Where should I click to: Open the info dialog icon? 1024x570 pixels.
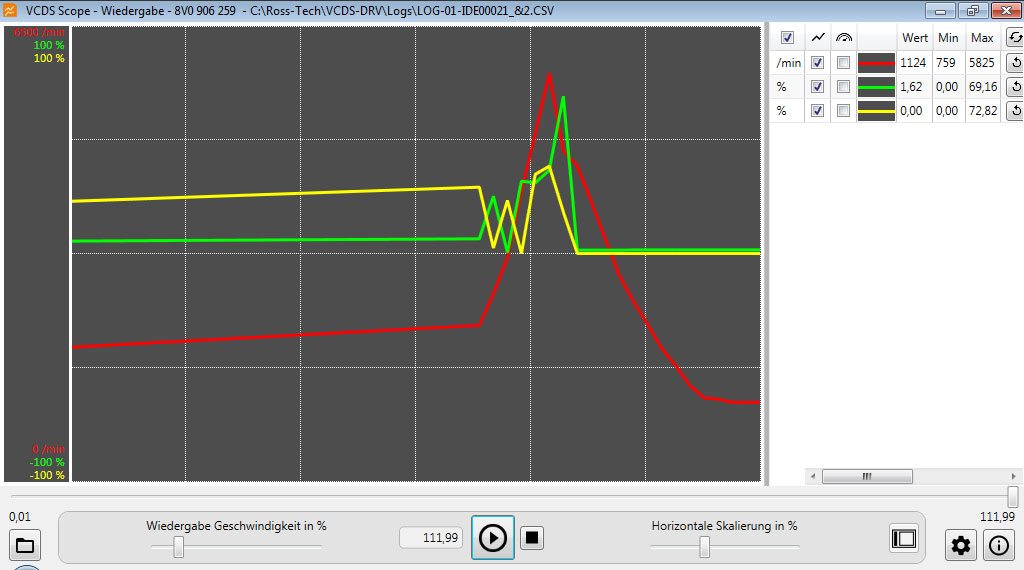(998, 546)
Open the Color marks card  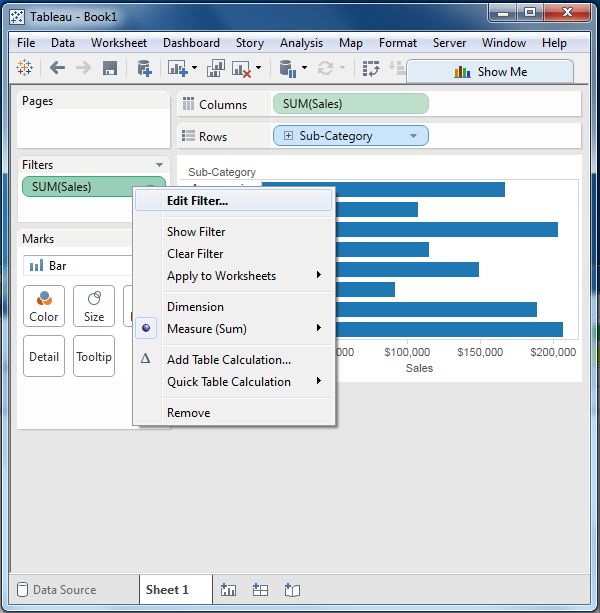click(44, 306)
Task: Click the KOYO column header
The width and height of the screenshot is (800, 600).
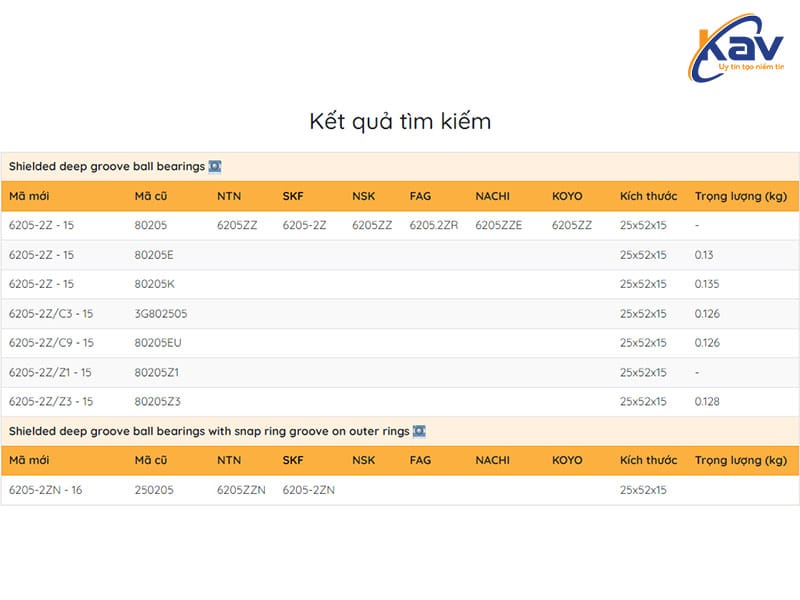Action: coord(566,196)
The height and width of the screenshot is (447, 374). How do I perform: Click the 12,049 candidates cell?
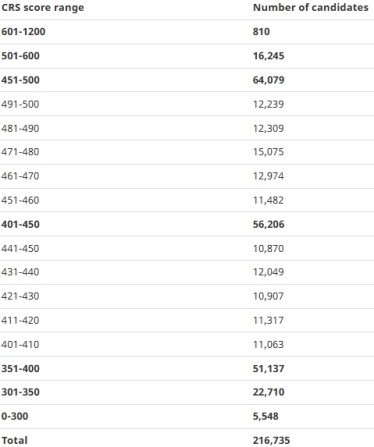[x=268, y=272]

= = = = = = =

Lines from the one containing "Task: Click the KOYO column header" through the end of the entries above, both included, are to be written out exactly; no pictures and no other lines.

**Your solution:**
Task: Click the KOYO column header
The width and height of the screenshot is (800, 600).
Action: coord(566,196)
The height and width of the screenshot is (447, 374). How do I perform: Click the 12,049 candidates cell?
[x=268, y=272]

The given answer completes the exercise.